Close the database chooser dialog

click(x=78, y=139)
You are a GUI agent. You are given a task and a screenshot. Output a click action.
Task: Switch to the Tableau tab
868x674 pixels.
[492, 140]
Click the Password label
-----
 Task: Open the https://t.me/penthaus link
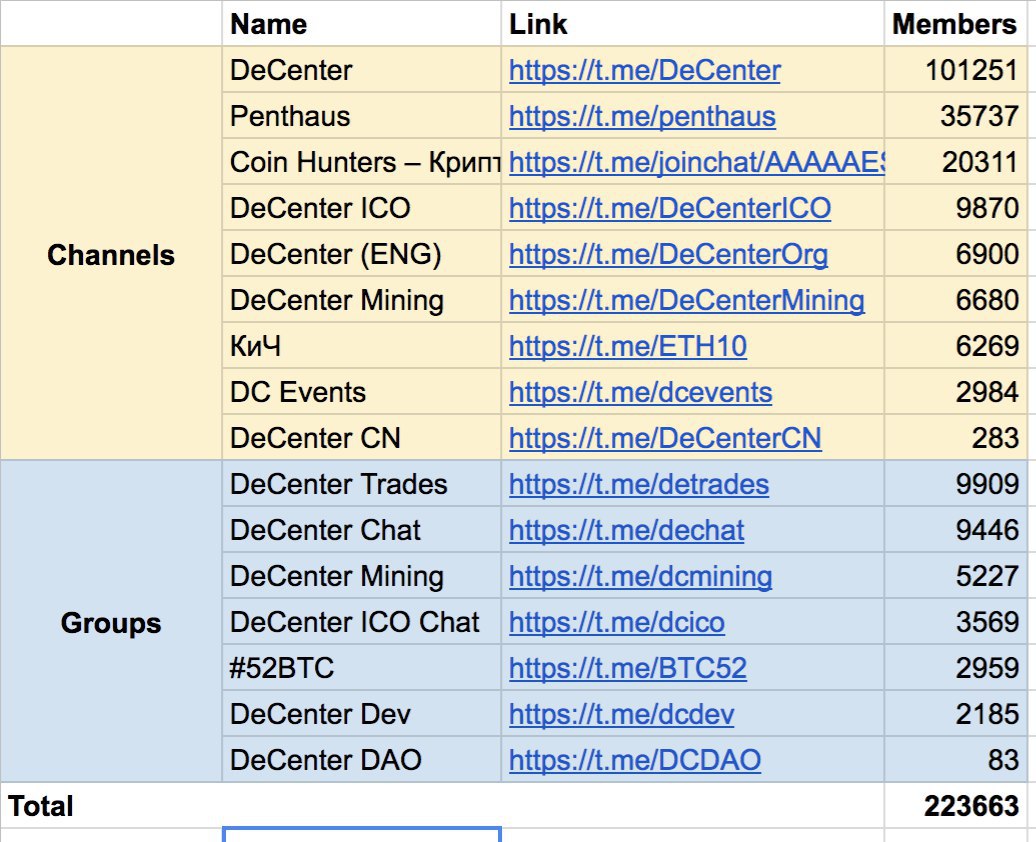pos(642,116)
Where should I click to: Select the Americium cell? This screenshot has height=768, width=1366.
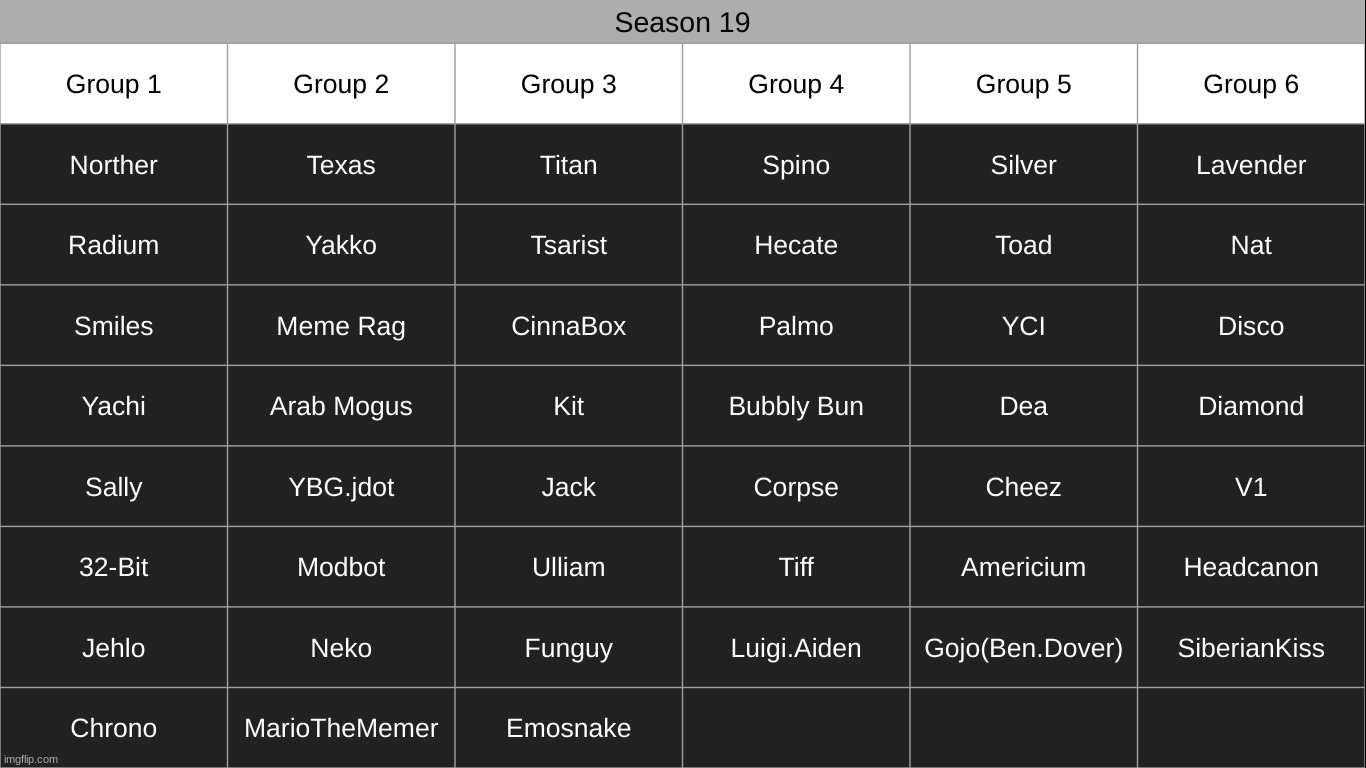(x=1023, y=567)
-----
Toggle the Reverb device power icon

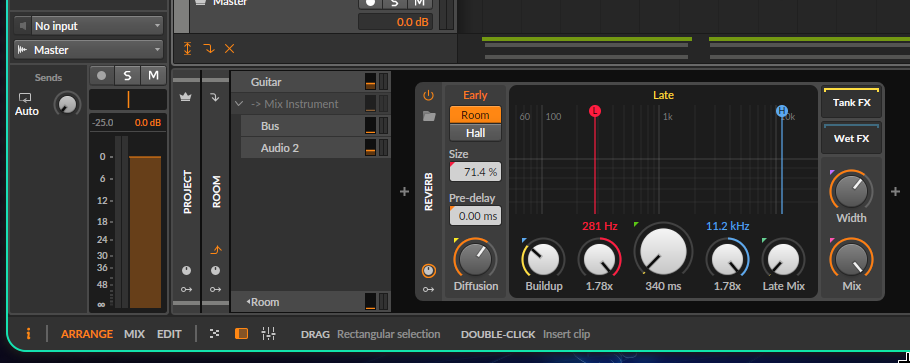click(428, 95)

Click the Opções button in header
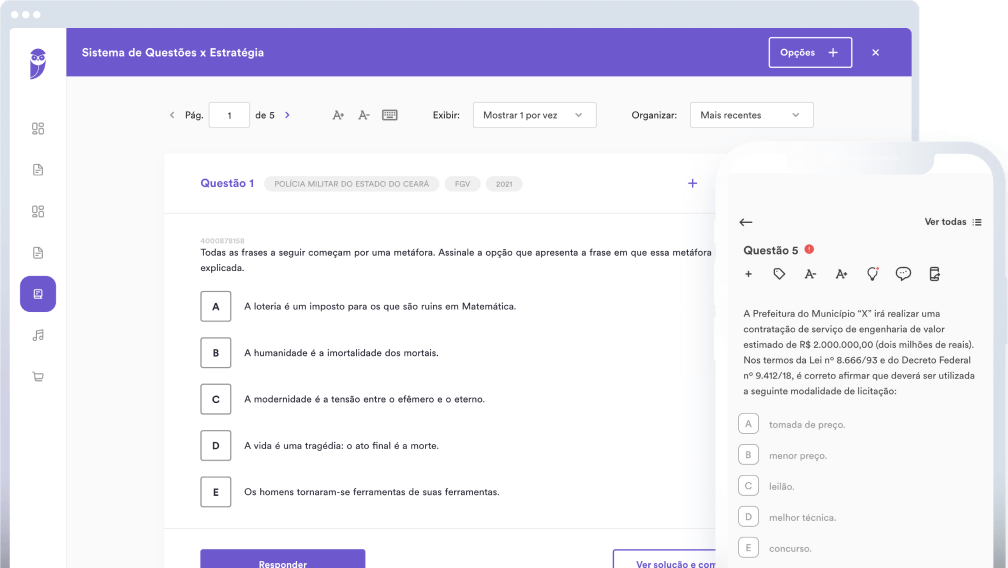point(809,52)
-----
**INSTRUCTIONS FOR THE TASK**
The lines above, starting at the one with "Close the database chooser dialog" and ending at the one with "Click the Password label", are the only ones to return, exactly as written.

**SOLVED EXERCISE**
Close the database chooser dialog

click(x=78, y=139)
You are a GUI agent. You are given a task and a screenshot. Output a click action.
Task: Switch to the Tableau tab
868x674 pixels.
[492, 140]
Click the Password label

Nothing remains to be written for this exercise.